## What you need to do
Copy from the text on the OpenNebula NVIDIA Fabric Manager the part that opens with the words containing "Introduction" and closes with "the image below.", keeping every word as it stands.

## Text extract
[BEGIN]

OpenNebula NVIDIA Fabric Manager

Introduction

The OpenNebula NVIDIA® Fabric Manager integration provides a complete solution for managing NVIDIA NVSwitch fabric within a cloud environment.

NVIDIA Shared NVSwitch Virtualization Model

The OpenNebula integration with Fabric Manager integration follows the NVIDIA Shared NVSwitch Virtualization Model. This model uses a Service VM in each hypervisor for managing the NVSwitches. The NVSwitches are added to the Service VM as PCI passthrough devices to configure the selected GPU partitioning. The Guest VMs are configured with PCI passthrough for the GPUs only, without any visibility of the NVSwitches. See the reference architecture in the image below.

Reference architecture. Adapted diagram based on the "Shared NVSwitch Virtualization Model" located in the NVIDIA Fabric Manager User Guide.

These are the key components of the NVIDIA Shared NVSwitch Virtualization Model:

Service VM (Fabric Manager VM): a persistent, minimal Virtual Machine runs on each KVM host.
PCI Passthrough: the NVSwitch hardware devices are passed directly to this Service VM. The GPUs are passed directly to guests (workload) VMs.
Fabric Manager: the NVIDIA Fabric Manager and associated NVIDIA tools run inside the Service VM, allowing it to dynamically reconfigure and manage the NVSwitches.

[END]

## Available data
[BEGIN]

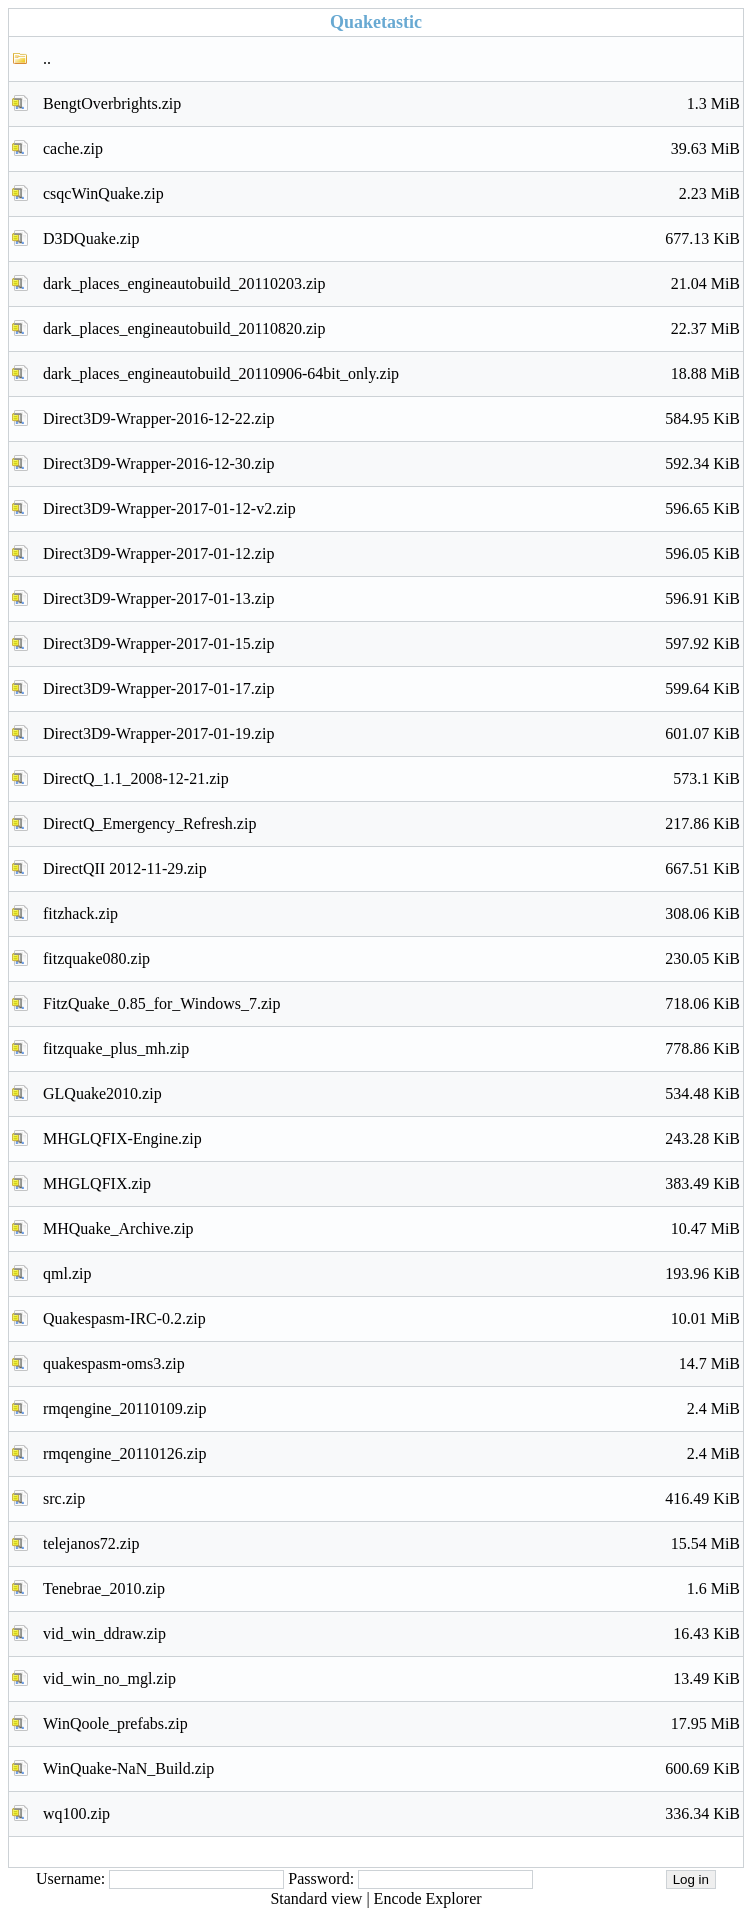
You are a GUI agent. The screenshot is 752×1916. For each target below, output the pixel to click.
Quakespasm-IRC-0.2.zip (391, 1319)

[END]

## Solution to this exercise
Introduction

The OpenNebula NVIDIA® Fabric Manager integration provides a complete solution for managing NVIDIA NVSwitch fabric within a cloud environment.

NVIDIA Shared NVSwitch Virtualization Model

The OpenNebula integration with Fabric Manager integration follows the NVIDIA Shared NVSwitch Virtualization Model. This model uses a Service VM in each hypervisor for managing the NVSwitches. The NVSwitches are added to the Service VM as PCI passthrough devices to configure the selected GPU partitioning. The Guest VMs are configured with PCI passthrough for the GPUs only, without any visibility of the NVSwitches. See the reference architecture in the image below.